WRITTEN EXERCISE
Count the lines in the entries below that contain the string "click". Reply with the number alone.

RECORDS SHOWN
========================
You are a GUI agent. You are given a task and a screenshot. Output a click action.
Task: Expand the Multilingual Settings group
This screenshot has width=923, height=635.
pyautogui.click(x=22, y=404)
========================
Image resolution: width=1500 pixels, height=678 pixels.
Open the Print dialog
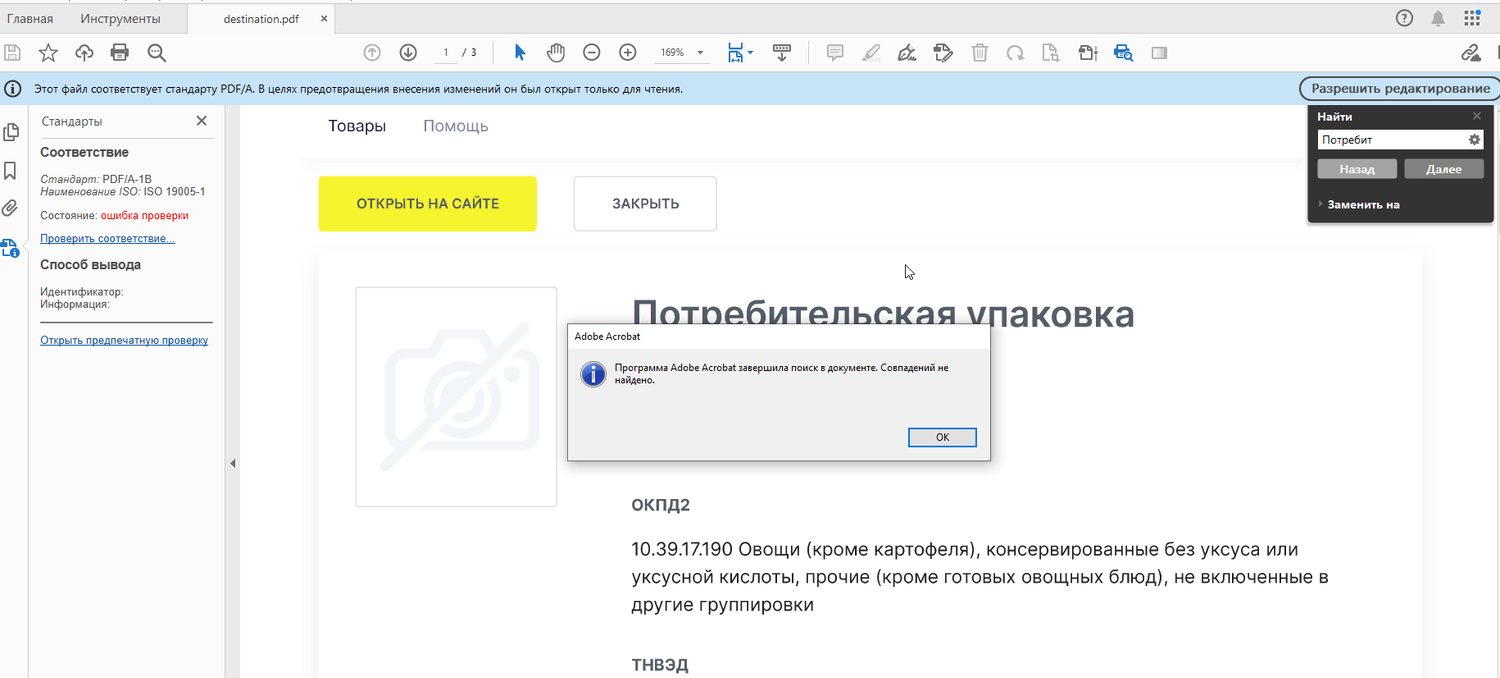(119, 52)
========================
RESULT FOR THIS EXERCISE
2